[Stored records]
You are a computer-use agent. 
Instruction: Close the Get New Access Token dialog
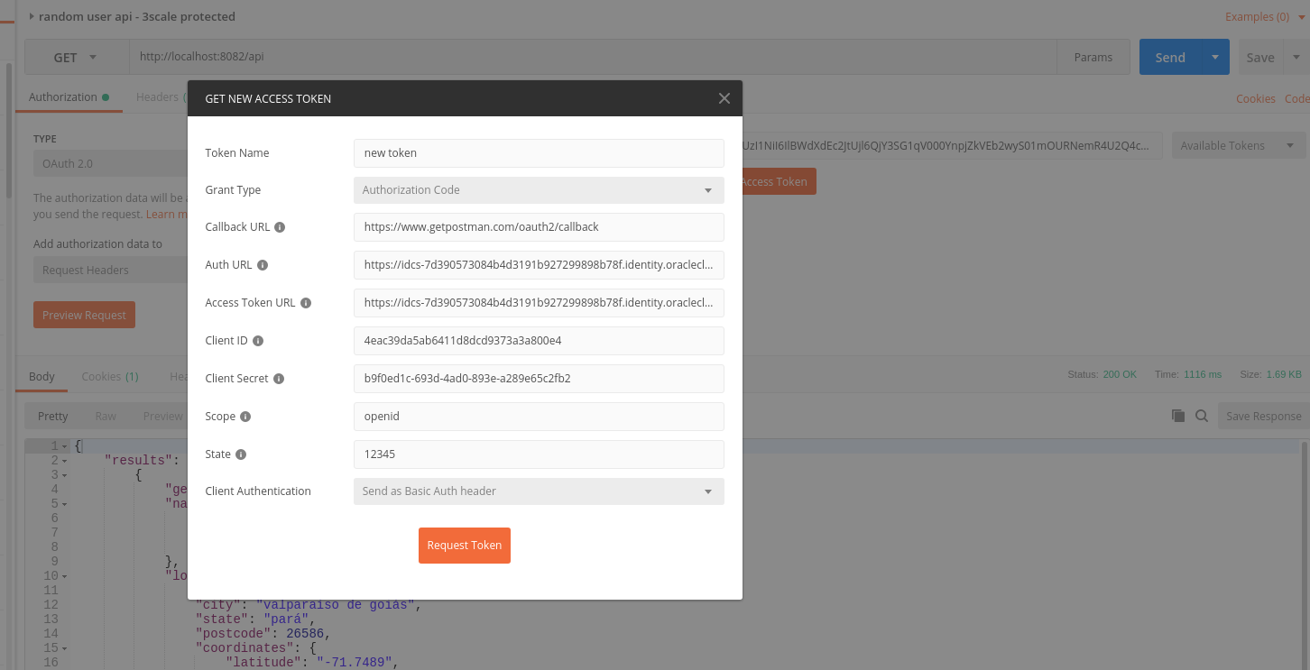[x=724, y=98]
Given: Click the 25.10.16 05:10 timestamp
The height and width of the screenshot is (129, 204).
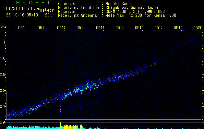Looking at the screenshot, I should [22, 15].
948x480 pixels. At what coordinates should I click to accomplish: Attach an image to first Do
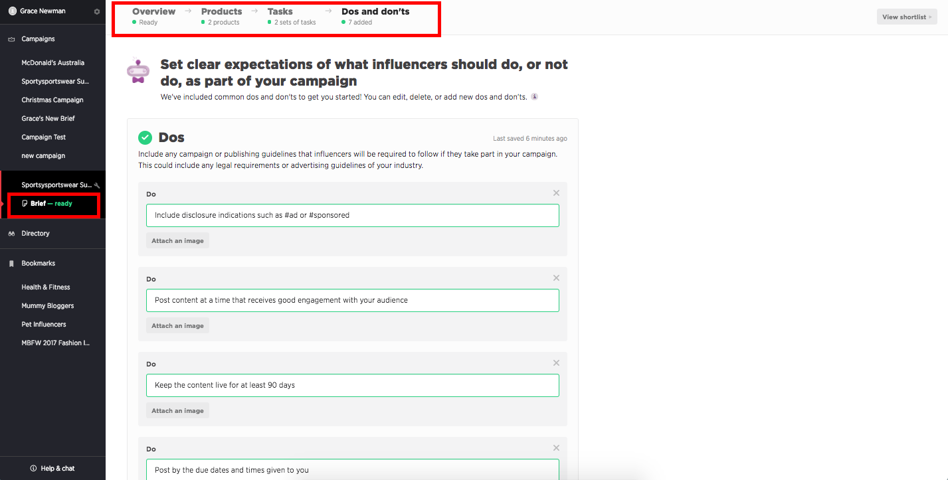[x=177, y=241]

--- PROBLEM DETAILS ---
For this exercise, repeat word for word only the lines from the one containing "Instruction: Close the" through the end of the data, including both. Pictures do not go in the copy.

--- ANSWER FOR THIS EXERCISE ---
Instruction: Close the Get New Access Token dialog
[x=724, y=98]
Given: Click the 25.10.16 05:10 timestamp
The height and width of the screenshot is (129, 204).
Looking at the screenshot, I should [22, 15].
948x480 pixels. At what coordinates should I click to accomplish: Attach an image to first Do
[x=177, y=241]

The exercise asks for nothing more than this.